Teaching the Article
Exercise 1

All of the materials associated with this exercise are available for download.

Conservation, Preservation, and the Management of Public Lands

Why does the federal government own one-third of the land in the United States? In the mid-nineteenth century, the federal government’s policy was to give western lands away. It gave land away by the square mile to railroads and in 160-acre parcels to homesteaders. But in the late nineteenth century, as concerns arose over the devastation of the bison, the destructive consequences of mining, the rapid expansion of logging, and the future of the nation’s natural resources more broadly, forward-looking conservationists began to urge the federal government to take new responsibility for the nation’s public lands and resources.

As a result, the federal government remains the largest landowner in America, managing much of the nation’s lands in the public interest. A map of the West today reveals a jigsaw puzzle of federal lands: national forests, parks, wildlife refuges, and other public lands. This puzzle is the product of an ongoing discussion that began in the late nineteenth century with debates over the conservation and preservation of America’s natural resources.

Federal Land and Indian Reservation

Conservationists aimed to improve on nature by managing forests, regulating wildlife populations, and building dams to harness the bounty of nature for the public good. Surely, they argued, such government oversight was necessary and far preferable to the unrestrained logging, mining, and exploitation of the nineteenth century.

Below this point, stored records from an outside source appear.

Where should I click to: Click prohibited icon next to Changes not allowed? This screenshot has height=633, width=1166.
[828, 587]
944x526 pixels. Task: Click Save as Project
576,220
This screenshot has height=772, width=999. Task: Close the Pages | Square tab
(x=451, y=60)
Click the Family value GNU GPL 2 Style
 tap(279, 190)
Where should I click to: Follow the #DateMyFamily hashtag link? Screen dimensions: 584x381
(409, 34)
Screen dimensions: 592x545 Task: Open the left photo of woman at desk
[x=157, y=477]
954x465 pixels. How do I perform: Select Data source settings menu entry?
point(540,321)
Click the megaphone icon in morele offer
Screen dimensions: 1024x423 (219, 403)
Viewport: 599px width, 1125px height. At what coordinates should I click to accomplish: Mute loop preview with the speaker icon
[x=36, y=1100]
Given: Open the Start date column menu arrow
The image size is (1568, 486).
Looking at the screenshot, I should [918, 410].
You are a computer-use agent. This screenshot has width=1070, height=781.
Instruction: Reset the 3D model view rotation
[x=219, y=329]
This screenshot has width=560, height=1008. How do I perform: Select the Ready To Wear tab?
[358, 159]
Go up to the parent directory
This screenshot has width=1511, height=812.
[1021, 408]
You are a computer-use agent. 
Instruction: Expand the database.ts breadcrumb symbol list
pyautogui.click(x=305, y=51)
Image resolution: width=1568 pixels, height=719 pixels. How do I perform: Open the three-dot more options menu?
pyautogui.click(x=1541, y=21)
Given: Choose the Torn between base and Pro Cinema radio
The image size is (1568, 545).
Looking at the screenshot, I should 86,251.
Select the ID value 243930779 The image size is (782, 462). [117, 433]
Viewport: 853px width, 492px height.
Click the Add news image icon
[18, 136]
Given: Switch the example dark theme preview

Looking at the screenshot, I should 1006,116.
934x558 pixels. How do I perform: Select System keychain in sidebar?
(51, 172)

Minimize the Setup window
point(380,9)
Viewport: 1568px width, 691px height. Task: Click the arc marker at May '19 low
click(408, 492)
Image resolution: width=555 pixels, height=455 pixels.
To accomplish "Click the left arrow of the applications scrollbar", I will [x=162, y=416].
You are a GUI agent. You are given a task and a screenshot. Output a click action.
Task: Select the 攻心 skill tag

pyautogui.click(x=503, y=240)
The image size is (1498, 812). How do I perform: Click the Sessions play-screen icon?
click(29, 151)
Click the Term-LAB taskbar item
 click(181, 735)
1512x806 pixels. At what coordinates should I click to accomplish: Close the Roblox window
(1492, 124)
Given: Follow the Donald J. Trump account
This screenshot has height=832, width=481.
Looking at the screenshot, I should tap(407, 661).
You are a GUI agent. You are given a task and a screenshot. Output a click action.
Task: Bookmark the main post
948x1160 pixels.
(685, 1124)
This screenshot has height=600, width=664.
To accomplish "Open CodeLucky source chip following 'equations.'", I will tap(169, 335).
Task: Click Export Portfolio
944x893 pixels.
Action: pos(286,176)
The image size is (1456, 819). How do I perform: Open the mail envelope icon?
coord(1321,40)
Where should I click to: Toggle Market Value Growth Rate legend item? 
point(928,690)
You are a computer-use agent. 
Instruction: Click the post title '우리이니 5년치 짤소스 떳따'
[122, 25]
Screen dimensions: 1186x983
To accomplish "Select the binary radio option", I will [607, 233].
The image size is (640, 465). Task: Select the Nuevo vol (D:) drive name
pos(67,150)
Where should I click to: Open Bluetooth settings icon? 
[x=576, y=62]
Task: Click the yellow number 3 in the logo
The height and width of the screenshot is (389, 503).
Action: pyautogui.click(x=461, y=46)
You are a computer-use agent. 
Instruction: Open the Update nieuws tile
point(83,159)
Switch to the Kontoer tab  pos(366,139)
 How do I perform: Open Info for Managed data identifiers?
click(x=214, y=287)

Gifford Pinchot, the chief of the U.S. Forest Service and a close advisor to President Theodore Roosevelt, was the conservationists’ leader. In The Fight for Conservation (1910), Pinchot urged the government to manage the nation’s resources for “the greatest good to the greatest number for the longest time.”

Preservationists, in contrast, opposed the conservationists’ hard-nosed reasoning. The preservationists best-known leader was John Muir, the president of the newly founded Sierra Club (which remains one of the nation’s foremost environmental groups). They urged the government to set aside public lands for their recreational and spiritual values. In Our National Parks (1901), Muir wrote, “[t]housands of tired, nerve-shaken, over-civilized people are beginning to find out that going to the mountains is going home; that wildness is a necessity; and that mountain parks and reservations are useful not only as fountains of timber and irrigating rivers, but as fountains of life.”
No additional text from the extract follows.